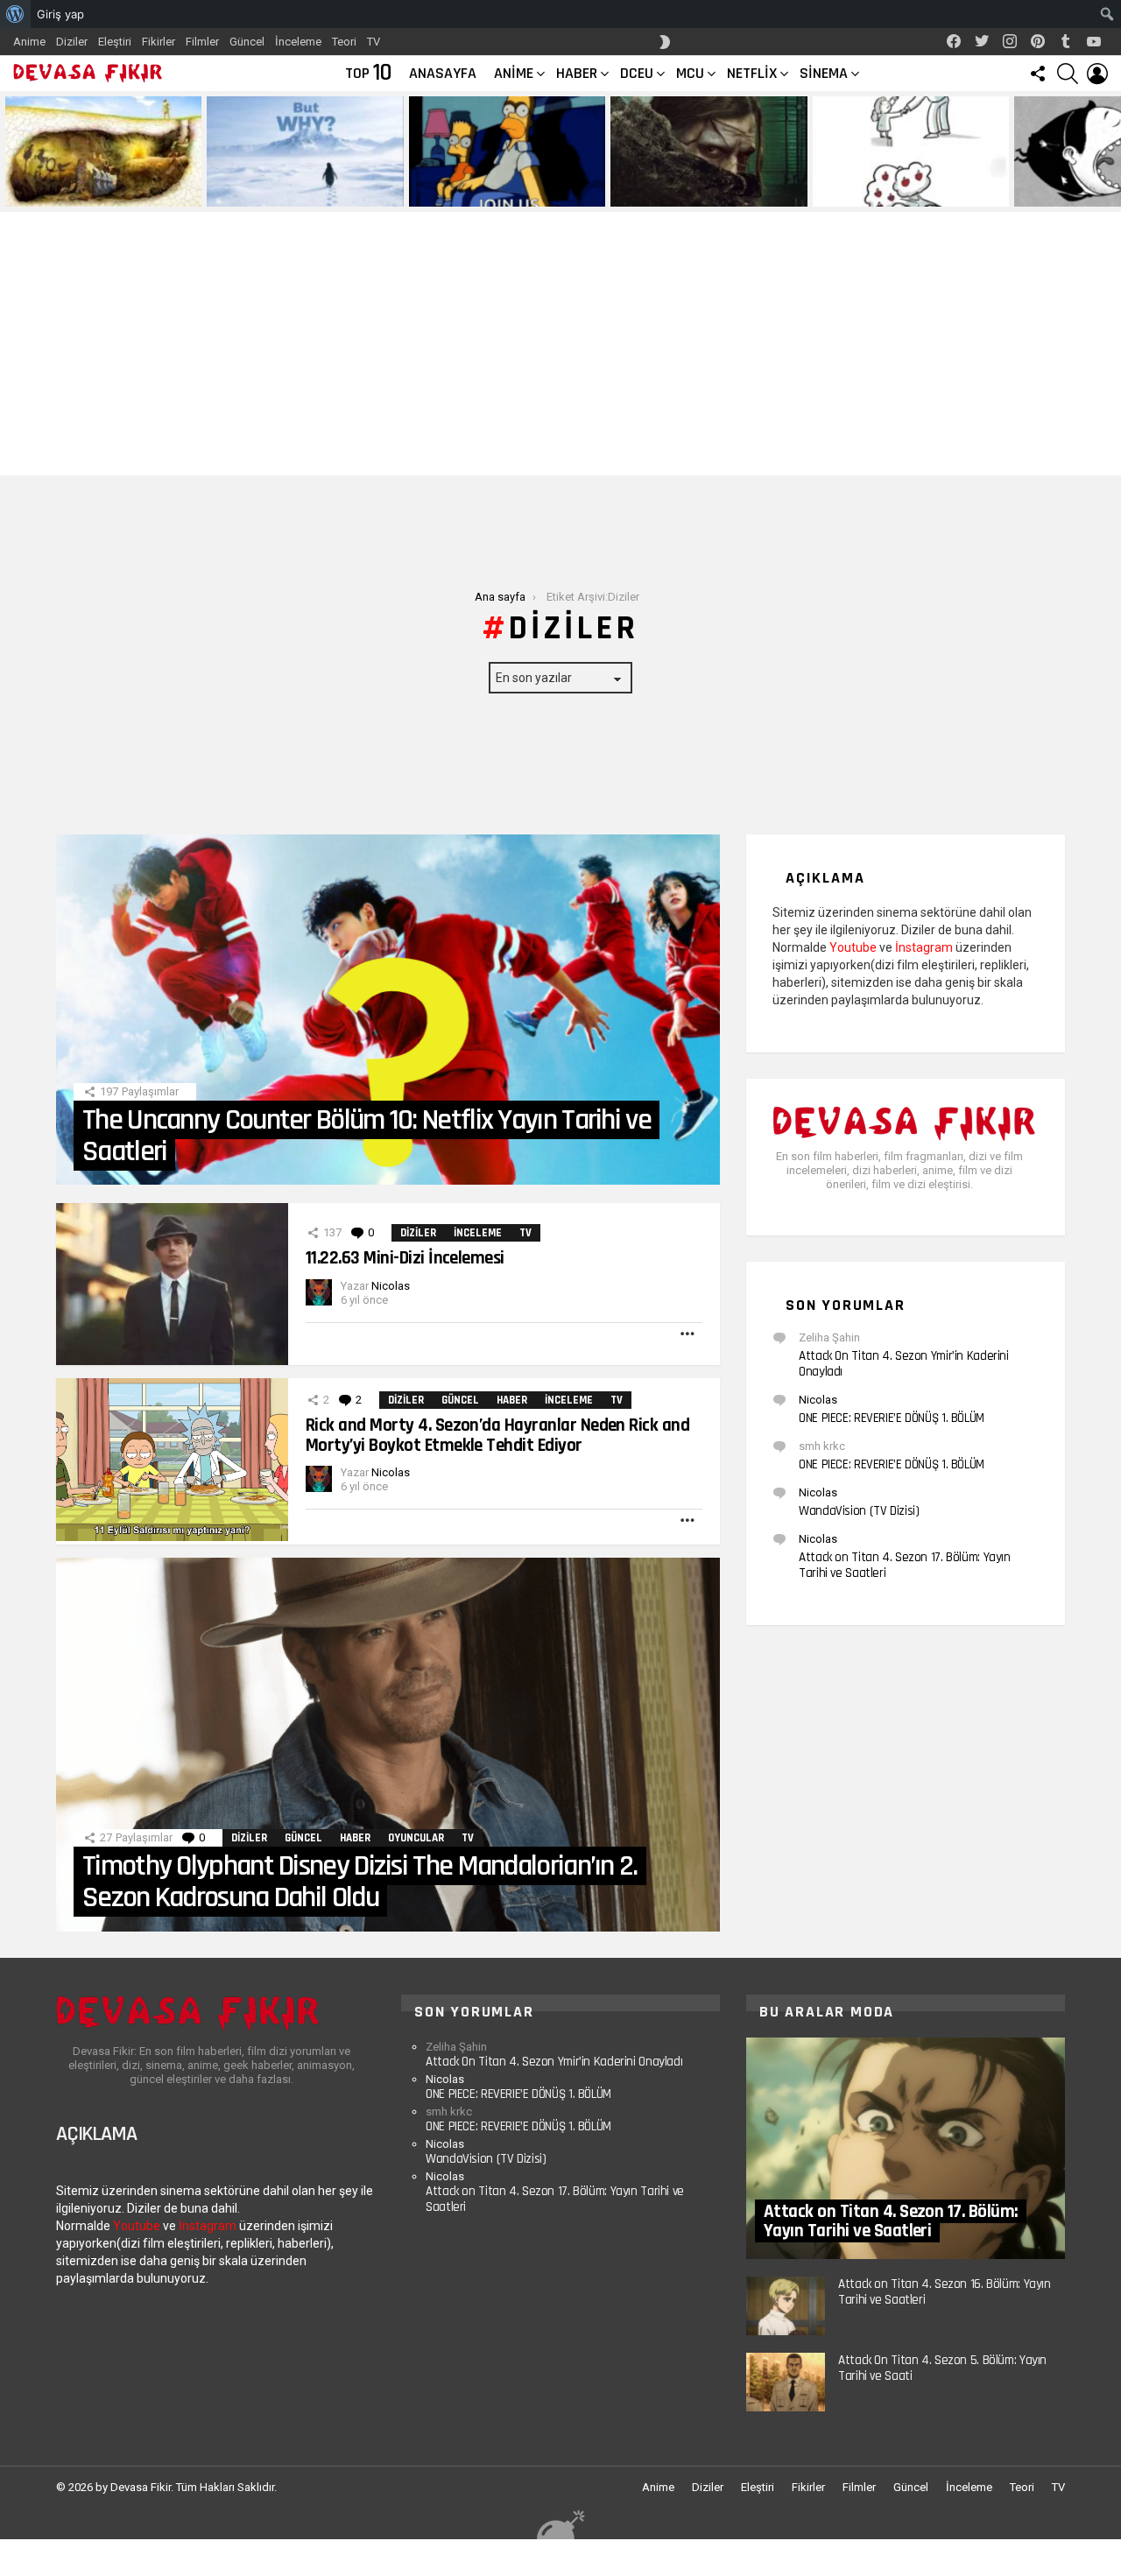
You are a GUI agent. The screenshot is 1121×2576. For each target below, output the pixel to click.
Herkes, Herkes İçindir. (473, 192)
---
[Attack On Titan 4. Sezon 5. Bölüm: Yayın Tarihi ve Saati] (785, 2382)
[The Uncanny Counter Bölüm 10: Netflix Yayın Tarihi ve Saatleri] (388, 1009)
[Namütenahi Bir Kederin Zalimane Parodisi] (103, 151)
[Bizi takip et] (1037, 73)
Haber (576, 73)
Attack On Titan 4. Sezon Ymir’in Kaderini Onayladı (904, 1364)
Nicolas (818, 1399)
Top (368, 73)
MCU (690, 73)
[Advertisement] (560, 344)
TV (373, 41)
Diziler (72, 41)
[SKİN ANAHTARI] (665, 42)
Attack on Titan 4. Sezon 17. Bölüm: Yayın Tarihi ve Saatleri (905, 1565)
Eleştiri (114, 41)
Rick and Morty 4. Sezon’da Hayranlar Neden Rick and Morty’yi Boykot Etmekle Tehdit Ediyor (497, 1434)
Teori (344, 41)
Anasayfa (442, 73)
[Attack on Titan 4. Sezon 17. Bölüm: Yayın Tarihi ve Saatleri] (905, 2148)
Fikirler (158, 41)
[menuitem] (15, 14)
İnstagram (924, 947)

* What to do *
Look through the material above and print exactly the lines from the one containing "Diziler (72, 41)" to the one containing "Anasayfa (442, 73)", both included, and nothing more.

* Task response *
Diziler (72, 41)
[SKİN ANAHTARI] (665, 42)
Attack on Titan 4. Sezon 17. Bölüm: Yayın Tarihi ve Saatleri (905, 1565)
Eleştiri (114, 41)
Rick and Morty 4. Sezon’da Hayranlar Neden Rick and Morty’yi Boykot Etmekle Tehdit Ediyor (497, 1434)
Teori (344, 41)
Anasayfa (442, 73)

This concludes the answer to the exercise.